The royal train enables members of the royal family to travel overnight at times when the weather is too bad to fly, and to work and hold meetings during lengthy journeys. The designation “royal” train is actually incorrect, because the modern train consists of carriages drawn from eight purpose-built saloons, pulled by one of the two Royal Class 47 diesel locomotives, named “Prince William” or “Prince Henry.” The exact number and combination of carriages forming a royal train is determined by factors such as which member of the royal family is travelling and the time and duration of the journey. While it is owned by Railtrack, an American company, it is operated by the English, Welsh and Scottish Railway Company. Journeys on the train are always organized so as not to interfere with scheduled service, and royal train drivers are drawn from an elite pool working in the railway industry. One of the most demanding skills they have to master is the ability to stop at a station within six inches of a given mark, a feat that fascinated Prince Charles when he was a boy.
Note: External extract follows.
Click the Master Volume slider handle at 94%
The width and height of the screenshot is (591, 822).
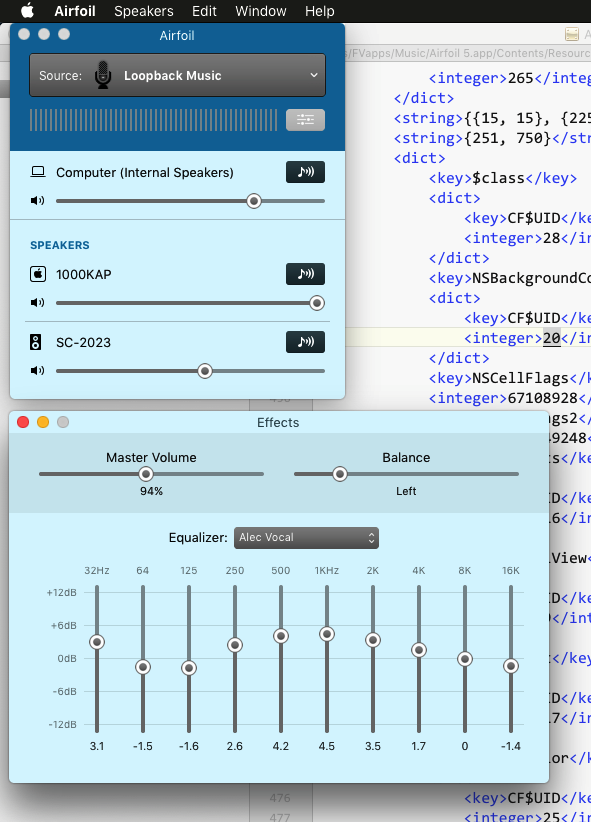click(147, 473)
Fitted out at the former British Rail’s Wolverton Works in Buckinghamshire, the carriages are a distinctive maroon, with red and black coach lining and a grey roof; they include the royal compartments for sleeping and dining, and support cars. On board are modern office and communications facilities. The Queen’s saloon is seventy-five feet long, air-conditioned and electrically heated, and has a bedroom, a bathroom, and a sitting room with an entrance that opens onto the platform, as well as accommodation for her dresser. The Duke of Edinburgh’s saloon has a similar layout, with a kitchen. Scottish landscapes by Roy Penny and Victorian prints of earlier rail journeys hang in both saloons. A link with the earliest days of railways is displayed in the Duke of Edinburgh’s saloon: a piece of Brunei’s original broad-gauge rail, presented on the 150th anniversary of the Great Western Railway.
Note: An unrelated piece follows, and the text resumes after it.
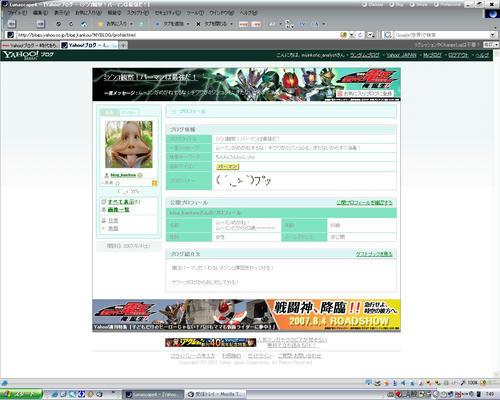Open the ヘルプ menu
Image resolution: width=500 pixels, height=400 pixels.
(249, 13)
For the Queen’s Golden Jubilee celebrations in 2002, the royal train came into its own, covering 3,500 miles across England, Scotland, and Wales, taking Her Majesty from as far south as Falmouth in Cornwall and as far north as Wick in Caithness, Scotland. The train was to be sold off after the Queen and her family had made use of it during the Golden Jubilee celebrations, but Buckingham Palace told Members of Parliament that there were benefits for the Queen in allowing a new train to replace the old one. Helicopters were often grounded by bad weather or found it difficult to land at night, at dawn, or at dusk. But a train allowed the Queen to go to the very centre of cities, stay on board overnight, and have meetings or entertain people on board. Prince Charles, who used the royal train more frequently than the others, argued (through his staff) that he enjoyed the isolation and convenience it brought to a heavy schedule. It gave him invaluable time to read his briefings and prepare speeches, all the while travelling towards his destination.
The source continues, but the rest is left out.